Transmission is a lightweight Bittorrent Client that I installed on my plug computer to manage my downloads remotely, by using the web interface provided.
As I said in my previous entry, only the Jaunty release of Ubuntu can run on the SheevaPlug, and transmission is only available in version 1.51 Jaunty repositories. As this version is quite young (Chrome not properly supported, incomplete download directory not used...), I decided to follow this great guide to build version 2.04 of Transmission, which is the one available in Maverick, the current stable release of Ubuntu.
Though my method was a little bit different and I would like to explain it.
Setting up a "minimal" build environment
If we look at the Transmission wiki, we see that a lot of packages are required to build it. As the SheevaPlug itself is really limited in terms of system storage (512MB), I wanted to get the minimal dependancies required to build Transmission without the GUI, which is totally useless as we install it on a headless box.
First, I downloaded the sources from here and extracted the Tarball.
Then I used the following command, that checks the build environment for a headless install:
./configure –disable-gtk
As soon as a missing lib or package is detected, an error is raised. So I proceeded in an iterative manner, installing the needed packages one at a time. Here is the list of what I had to install:
- build-essential
- libcurl4-openssl-dev
- intltool
- libevent-dev
apt-get install build-essentials libcurl4-openssl-dev intltool
Building and installing libevent-dev
I downloaded the sources from Maverick repository. They are available here. The version is 1.4.13 so it matches the ./configure requirements. Extract, and rename the directory to libevent-dev-1.4.13 (I'll explain why).

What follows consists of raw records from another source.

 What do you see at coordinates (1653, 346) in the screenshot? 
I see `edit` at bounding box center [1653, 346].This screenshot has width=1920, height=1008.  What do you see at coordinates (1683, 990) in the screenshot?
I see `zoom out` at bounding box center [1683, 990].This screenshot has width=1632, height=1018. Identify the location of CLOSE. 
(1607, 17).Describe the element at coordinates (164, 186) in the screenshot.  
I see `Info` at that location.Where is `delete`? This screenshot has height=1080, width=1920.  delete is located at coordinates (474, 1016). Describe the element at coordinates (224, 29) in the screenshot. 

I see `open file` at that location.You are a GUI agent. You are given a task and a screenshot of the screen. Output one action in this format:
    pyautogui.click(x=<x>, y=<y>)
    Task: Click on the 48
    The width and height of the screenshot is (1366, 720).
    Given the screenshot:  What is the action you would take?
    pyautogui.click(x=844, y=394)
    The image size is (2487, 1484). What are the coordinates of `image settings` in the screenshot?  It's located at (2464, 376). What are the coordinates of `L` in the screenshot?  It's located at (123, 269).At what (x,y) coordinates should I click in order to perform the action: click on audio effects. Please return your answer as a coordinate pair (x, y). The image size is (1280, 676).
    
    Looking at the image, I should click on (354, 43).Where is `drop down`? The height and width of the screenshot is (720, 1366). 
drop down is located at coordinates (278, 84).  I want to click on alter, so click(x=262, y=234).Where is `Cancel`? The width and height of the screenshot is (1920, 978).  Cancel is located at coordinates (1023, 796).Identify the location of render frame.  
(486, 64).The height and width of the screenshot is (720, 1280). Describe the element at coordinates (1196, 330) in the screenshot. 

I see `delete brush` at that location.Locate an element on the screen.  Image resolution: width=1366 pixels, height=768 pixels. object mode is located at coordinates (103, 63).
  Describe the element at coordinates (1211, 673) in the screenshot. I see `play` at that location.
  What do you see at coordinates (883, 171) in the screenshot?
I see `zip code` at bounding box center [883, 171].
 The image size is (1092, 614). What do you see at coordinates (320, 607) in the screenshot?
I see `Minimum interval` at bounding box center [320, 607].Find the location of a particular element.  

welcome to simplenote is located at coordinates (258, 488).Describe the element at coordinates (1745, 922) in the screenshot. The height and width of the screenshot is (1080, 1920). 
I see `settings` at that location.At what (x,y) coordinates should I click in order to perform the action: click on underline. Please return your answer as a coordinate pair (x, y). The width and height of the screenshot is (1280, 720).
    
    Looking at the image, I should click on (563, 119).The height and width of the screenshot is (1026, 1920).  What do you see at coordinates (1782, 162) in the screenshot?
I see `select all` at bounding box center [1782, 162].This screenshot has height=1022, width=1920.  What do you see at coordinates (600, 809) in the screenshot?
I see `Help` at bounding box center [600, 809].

To check that build requirements are met on your system run:
./configure
Then build and install (apt-get install checkinstall if you don't have it):
make
checkinstall
If checkinstall asks you for some additional information, juste leave everything by default and spam the enter key.
Why checkinstall instead of make install? Because checkinstall includes the make install, and will also create a package for this lib, that will be recognized by the ./configure of Transmission. The reason why we renamed the libevent-dev folder is that the package will be named correctly and recognized by the configure.
Building and installing Transmission
Go back to your Transmission folder and run again:
./configure -disable-gtk
Now everything should be OK, and we are ready to build! Just make sure to make a copy of your settings.json if you already used Transmission before.
Remove the old Transmission if any:
aptitude purge transmission-daemon
Then build and install:
make
make install
Now we have to make an init.d script by following these instructions. Also create a transmission user without password as explained. The settings.json should be located here:
/home/transmission/.config/transmission-daemon/settings.json
If you made a backup of this file, I recommend to merge your settings manually as the format of the file may have changed.
Run !
/etc/init.d/transmission-daemon start
Conclusion
I wanted to see how much disk space I gained with this "iterative method". After having completed the build of Transmission, I simply ran the following command:
apt-get install build-essential automake autoconf libtool pkg-config libcurl4-openssl-dev intltool libxml2-dev libgtk2.0-dev libnotify-dev libglib2.0-dev
The result speaks for itself:
0 upgraded, 145 newly installed, 0 to remove and 0 not upgraded.
Need to get 33.0MB of archives.
After this operation, 130MB of additional disk space will be used.
Need to get 33.0MB of archives.
After this operation, 130MB of additional disk space will be used.